Complementing Ethical Fashion with Hand Block Printing

Complementing Ethical Fashion with Hand Block Printing

PHUTRO MAN uses sustainable practices throughout its process of producing clothes. Apart from using 100% GOTS certified organic cotton, we find it very important to choose a method of printing that is more sustainable and ethical as compared to other printing techniques used in the world of fashion. 

Hence, we choose to do our collections in traditional Hand Block Printing, which aligns with our idea of slow, sustainable and colorful clothing.

Block Printing is an ancient textile tradition that originated in the Desert of Rajasthan, India centuries ago. It’s a small cottage industry that exists in Jaipur, ‘the pink city’, of India. It involves dyeing and creating patterns on the fabric by stamping intricately carved wooden blocks. 

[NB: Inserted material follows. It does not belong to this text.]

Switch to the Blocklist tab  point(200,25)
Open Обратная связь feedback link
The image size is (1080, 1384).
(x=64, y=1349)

The process is very labor intensive and requires a lot of time, teamwork and skill. For example, it might take 2-3 days for craftsman to create a pattern on the wooden block. 

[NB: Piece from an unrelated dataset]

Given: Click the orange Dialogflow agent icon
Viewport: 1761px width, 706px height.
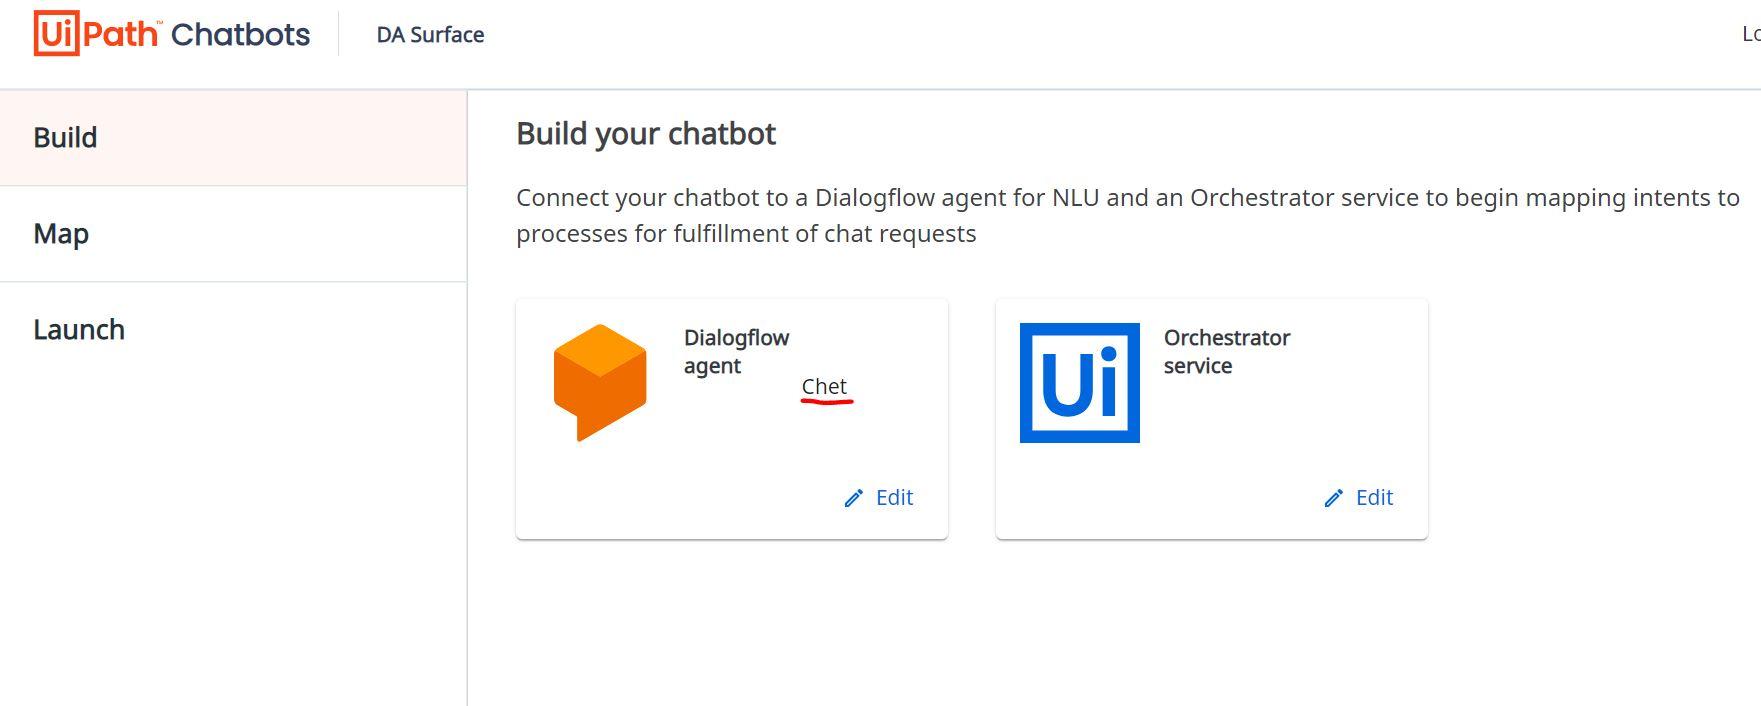Looking at the screenshot, I should click(600, 382).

Additionally, in case of a very complex fabric design it may require up to 30 wooden blocks with different patterns carved on them. During this period, the process of dyeing, printing, bleaching and washing hasn’t even begun.


  • Raw fabric is first washed to remove the starch from it and then bleached in a gentle solution.
  • Once bleached, it is hung up on tall bamboo frames to dry in the hot desert sun.
  • The blocks are made from teak wood by trained craftsmen. Designs are traced onto the surface and then carved with a hammer and chisel.
  • Each block is made with a wooden handle and several small holes are made to release air and any excess dye. It is soaked in oil for 10-15 days before use to soften the grains of the timber.
  • Colors are mixed in a separate space from the printing area. They are then kept on a tray on a moving wooden structure, which is being dragged by the printer along the printing table as the craftsman continues to work.
  • While preparing for printing, our organic cotton fabric is stretched on the tables and fastened with pins to avoid wrinkles and movements.
  • When the printing begins, artisans first print the outline of the design. This is usually done by the most experienced printer, as the outline leads the whole process and needs to be very precise.
  • The rest of the team then fills in the colors with different wooden blocks to be used for different colors in the design.
  • Once printed, the swaths of fabric are hung to dry in the sun before they get a final wash.


Apart from using natural and vegetable dyes, hand block printing is sustainable in terms of energy as well as technique because it requires very low energy consumption. 

The method contributes very less to water pollution as compared to screen or digital printing techniques due to its use of natural colors and barely any chemicals. 

It blends very well with the idea of slow and ethical fashion as the process is very time consuming and it’s not possible to produce hand block prints in huge quantities quickly given the nature of the art.


You are supporting the livelihoods of the artisans from a small village of India, who are keeping this centuries’ old art form alive.

  • You are reducing your carbon footprint, given the sustainable practices used in the hand block printing process.
  • You are saving a traditional art form from getting extinct.